**TASK STATEMENT**
A single number is needed: how many lines of the data hold the word "record".
━━━━━━━━━━━━━━━━━━━━━━━━━━━━━━
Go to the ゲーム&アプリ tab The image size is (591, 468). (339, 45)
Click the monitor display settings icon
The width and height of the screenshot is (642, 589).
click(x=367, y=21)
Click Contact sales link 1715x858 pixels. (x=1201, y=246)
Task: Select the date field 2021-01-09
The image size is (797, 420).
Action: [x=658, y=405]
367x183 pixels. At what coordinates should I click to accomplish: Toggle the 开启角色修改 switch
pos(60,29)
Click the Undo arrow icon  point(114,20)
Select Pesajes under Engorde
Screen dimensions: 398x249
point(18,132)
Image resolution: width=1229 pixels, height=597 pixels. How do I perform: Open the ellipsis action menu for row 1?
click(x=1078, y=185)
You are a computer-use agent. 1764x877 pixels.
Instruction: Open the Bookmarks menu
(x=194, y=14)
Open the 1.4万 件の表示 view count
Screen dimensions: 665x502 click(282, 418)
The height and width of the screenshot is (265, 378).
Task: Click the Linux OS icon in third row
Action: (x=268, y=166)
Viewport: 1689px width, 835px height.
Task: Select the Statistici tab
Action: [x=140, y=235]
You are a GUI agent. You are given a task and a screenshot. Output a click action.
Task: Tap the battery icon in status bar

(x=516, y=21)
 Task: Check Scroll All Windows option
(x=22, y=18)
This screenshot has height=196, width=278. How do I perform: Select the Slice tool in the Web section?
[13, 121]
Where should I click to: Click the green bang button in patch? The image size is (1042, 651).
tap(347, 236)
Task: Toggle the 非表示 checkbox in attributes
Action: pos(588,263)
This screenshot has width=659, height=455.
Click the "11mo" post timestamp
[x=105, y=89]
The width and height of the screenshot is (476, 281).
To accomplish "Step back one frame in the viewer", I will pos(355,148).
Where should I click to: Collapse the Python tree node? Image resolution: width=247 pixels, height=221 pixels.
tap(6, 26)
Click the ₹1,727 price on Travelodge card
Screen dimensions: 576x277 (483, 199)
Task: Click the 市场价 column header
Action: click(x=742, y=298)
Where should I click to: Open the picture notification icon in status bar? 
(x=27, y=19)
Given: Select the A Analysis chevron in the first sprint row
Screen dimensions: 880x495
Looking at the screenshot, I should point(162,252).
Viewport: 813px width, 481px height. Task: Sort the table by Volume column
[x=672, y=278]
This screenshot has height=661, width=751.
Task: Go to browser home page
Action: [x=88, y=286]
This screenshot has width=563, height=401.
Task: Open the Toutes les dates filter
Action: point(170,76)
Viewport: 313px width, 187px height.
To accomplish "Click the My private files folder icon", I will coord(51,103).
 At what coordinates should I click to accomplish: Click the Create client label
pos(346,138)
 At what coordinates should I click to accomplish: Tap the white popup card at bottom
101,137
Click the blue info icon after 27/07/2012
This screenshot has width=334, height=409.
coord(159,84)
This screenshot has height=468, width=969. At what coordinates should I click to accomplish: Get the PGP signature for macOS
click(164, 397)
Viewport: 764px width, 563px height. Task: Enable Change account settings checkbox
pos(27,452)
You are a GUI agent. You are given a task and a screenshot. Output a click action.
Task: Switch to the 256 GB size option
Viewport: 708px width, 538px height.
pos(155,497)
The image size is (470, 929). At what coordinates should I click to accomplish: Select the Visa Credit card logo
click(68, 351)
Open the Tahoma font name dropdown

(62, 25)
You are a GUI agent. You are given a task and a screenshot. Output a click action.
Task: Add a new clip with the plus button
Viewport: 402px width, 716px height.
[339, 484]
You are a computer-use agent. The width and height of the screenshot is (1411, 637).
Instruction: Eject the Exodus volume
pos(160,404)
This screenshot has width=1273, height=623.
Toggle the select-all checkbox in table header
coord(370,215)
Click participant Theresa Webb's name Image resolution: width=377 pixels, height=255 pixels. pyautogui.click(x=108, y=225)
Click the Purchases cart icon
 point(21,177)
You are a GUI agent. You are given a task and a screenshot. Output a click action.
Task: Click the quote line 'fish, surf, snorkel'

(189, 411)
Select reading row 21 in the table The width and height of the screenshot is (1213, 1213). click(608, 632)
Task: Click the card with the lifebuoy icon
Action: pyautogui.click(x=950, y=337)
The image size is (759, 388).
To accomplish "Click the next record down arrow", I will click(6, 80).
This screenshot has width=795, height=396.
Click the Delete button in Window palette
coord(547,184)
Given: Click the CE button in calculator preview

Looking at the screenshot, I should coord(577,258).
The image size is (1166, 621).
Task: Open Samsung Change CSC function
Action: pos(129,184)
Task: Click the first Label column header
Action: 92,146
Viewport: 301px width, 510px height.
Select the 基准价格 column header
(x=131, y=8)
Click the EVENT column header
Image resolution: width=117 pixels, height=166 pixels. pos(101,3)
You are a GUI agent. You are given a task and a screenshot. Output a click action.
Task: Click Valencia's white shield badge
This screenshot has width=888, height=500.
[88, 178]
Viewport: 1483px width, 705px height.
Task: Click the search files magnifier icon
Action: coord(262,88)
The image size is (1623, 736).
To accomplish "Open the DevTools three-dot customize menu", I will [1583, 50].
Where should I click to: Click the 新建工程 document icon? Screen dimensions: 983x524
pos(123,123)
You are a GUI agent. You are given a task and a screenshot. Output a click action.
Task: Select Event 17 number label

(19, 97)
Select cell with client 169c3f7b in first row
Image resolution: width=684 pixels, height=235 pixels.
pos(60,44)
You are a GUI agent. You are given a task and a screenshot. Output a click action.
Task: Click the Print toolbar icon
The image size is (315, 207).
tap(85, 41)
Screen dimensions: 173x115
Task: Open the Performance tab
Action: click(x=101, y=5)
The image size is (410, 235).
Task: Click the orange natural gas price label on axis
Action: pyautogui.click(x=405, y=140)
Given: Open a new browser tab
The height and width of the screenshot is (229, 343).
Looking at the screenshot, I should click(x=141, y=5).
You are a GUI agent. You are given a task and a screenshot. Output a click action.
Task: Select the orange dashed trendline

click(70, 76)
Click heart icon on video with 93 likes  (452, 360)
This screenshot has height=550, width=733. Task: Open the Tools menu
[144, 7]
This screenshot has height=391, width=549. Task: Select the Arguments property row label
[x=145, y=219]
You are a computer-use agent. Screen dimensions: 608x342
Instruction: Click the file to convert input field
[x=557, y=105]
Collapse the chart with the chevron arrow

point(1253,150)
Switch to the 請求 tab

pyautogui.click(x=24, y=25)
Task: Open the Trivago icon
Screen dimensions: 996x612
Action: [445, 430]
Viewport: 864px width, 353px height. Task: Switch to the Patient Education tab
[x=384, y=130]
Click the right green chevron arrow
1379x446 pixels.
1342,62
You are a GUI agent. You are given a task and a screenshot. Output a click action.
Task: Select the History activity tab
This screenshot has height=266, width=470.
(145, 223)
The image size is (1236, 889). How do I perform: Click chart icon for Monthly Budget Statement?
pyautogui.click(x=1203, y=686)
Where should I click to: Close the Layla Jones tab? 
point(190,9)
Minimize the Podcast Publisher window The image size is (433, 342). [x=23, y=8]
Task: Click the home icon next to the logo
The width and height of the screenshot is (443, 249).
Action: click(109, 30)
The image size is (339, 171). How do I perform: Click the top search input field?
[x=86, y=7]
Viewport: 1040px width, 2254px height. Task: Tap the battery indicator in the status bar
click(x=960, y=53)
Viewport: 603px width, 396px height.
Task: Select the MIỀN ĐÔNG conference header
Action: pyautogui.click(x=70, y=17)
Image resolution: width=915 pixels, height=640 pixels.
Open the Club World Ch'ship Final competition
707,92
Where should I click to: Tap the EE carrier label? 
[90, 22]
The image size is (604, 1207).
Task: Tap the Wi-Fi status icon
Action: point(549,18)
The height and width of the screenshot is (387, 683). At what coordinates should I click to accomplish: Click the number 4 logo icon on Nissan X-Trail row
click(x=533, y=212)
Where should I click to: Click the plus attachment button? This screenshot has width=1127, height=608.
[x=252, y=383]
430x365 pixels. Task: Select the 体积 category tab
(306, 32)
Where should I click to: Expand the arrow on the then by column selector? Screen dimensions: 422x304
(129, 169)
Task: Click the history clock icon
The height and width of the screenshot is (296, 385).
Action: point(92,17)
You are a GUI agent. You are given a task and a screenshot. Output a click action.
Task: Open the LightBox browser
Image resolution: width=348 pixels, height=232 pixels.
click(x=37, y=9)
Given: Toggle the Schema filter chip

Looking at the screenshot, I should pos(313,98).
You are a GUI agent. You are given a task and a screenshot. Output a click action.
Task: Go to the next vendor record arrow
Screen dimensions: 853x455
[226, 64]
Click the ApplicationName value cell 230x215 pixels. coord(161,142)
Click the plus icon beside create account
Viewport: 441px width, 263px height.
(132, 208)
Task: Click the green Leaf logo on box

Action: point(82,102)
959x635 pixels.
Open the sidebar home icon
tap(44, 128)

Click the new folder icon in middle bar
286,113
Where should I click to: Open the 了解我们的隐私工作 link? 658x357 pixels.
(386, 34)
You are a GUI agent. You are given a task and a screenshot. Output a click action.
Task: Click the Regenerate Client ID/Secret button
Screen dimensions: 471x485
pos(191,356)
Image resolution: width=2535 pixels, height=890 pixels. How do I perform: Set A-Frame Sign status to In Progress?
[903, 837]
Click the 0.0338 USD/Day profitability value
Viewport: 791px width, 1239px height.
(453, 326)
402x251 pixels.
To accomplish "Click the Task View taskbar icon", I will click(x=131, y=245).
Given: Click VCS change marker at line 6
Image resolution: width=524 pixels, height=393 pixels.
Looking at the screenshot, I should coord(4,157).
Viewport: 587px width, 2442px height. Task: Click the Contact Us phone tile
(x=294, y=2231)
━━━━━━━━━━━━━━━━━━━━━━━━━━━━━━
**WRITTEN SOLUTION**
2